Task brief:
Locate the word "height" in the entries below, then gather every line that holds it.

[Saved data entries]
--------------------------------
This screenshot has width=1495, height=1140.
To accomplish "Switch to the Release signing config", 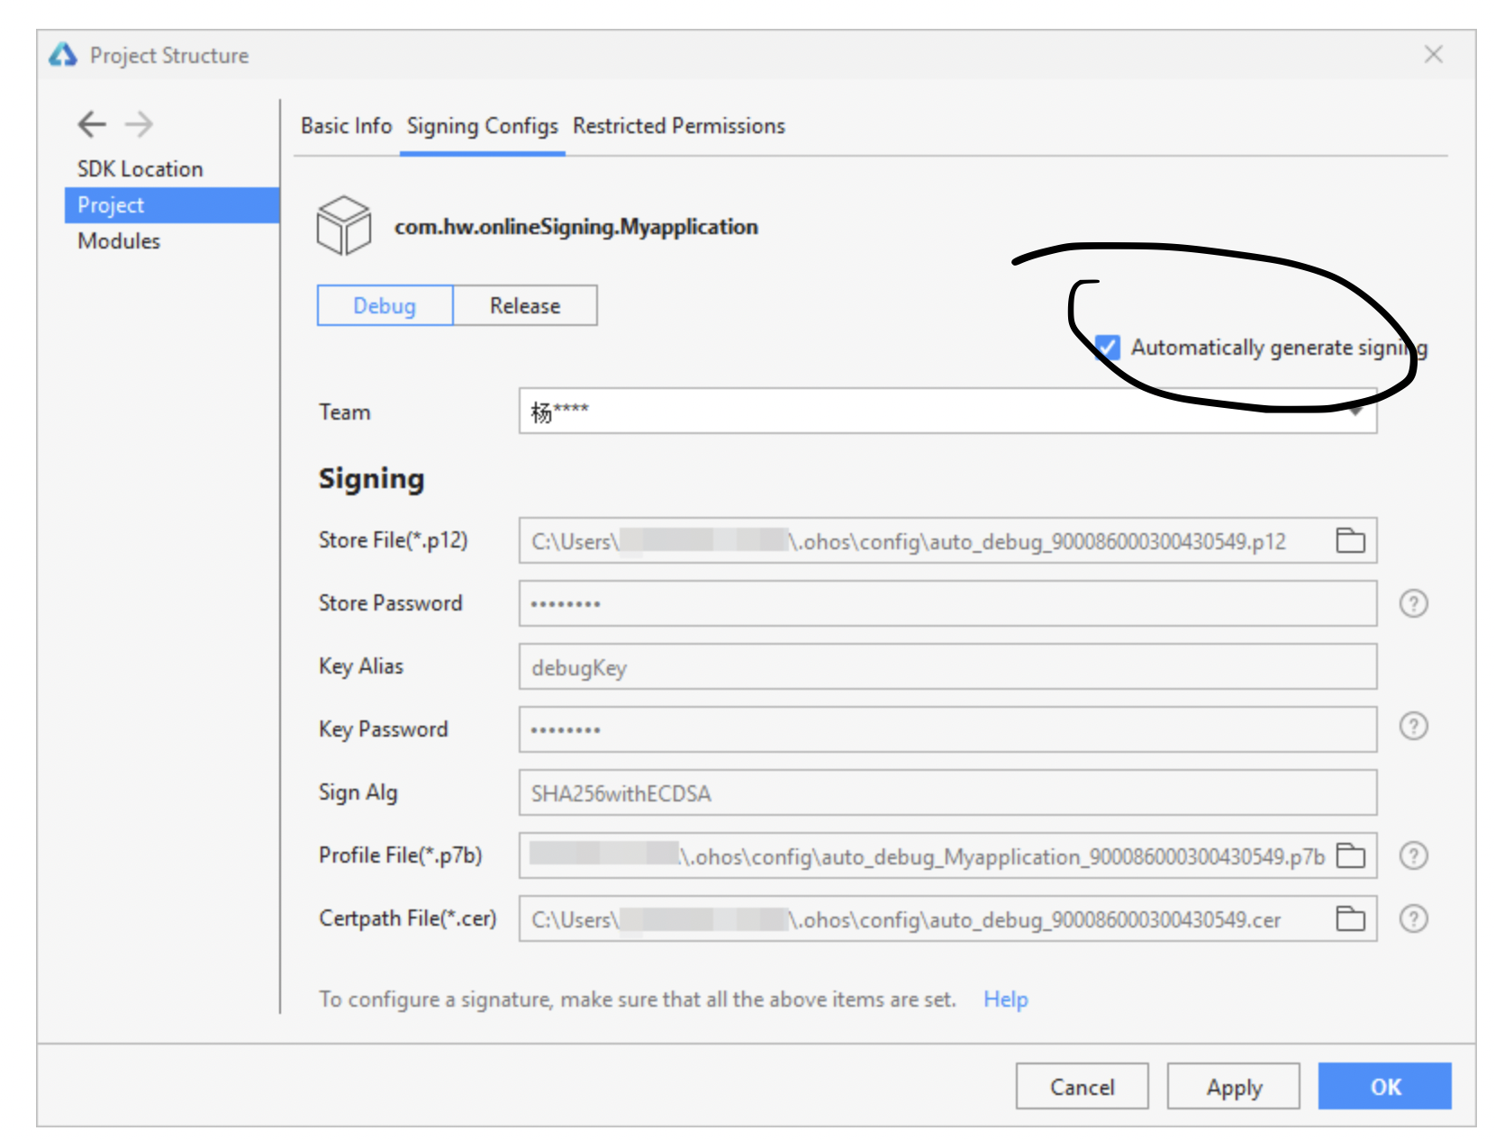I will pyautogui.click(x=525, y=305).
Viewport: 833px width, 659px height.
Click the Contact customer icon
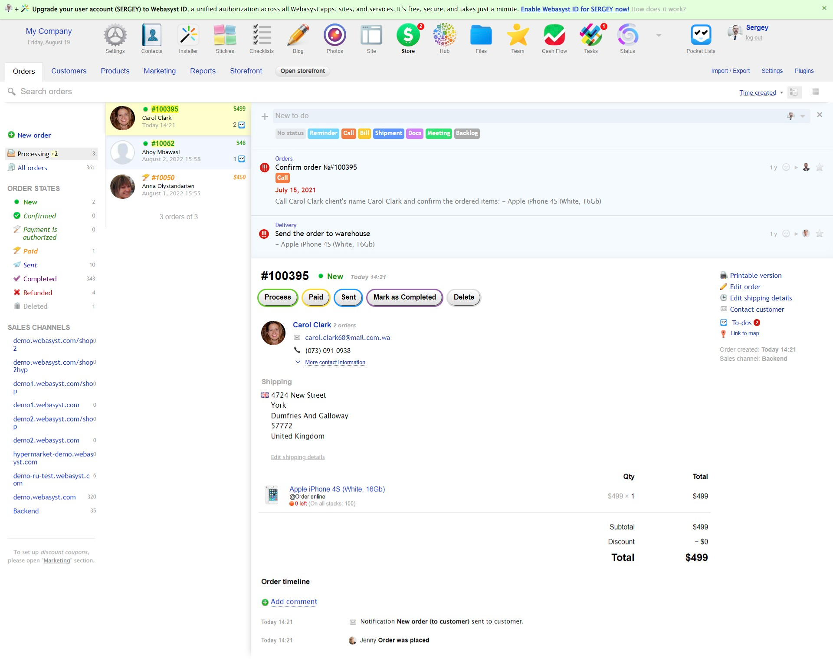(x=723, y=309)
--------------------------------
Answer to this task:
This screenshot has width=1495, height=1140.
Viewport: 833px width, 659px height.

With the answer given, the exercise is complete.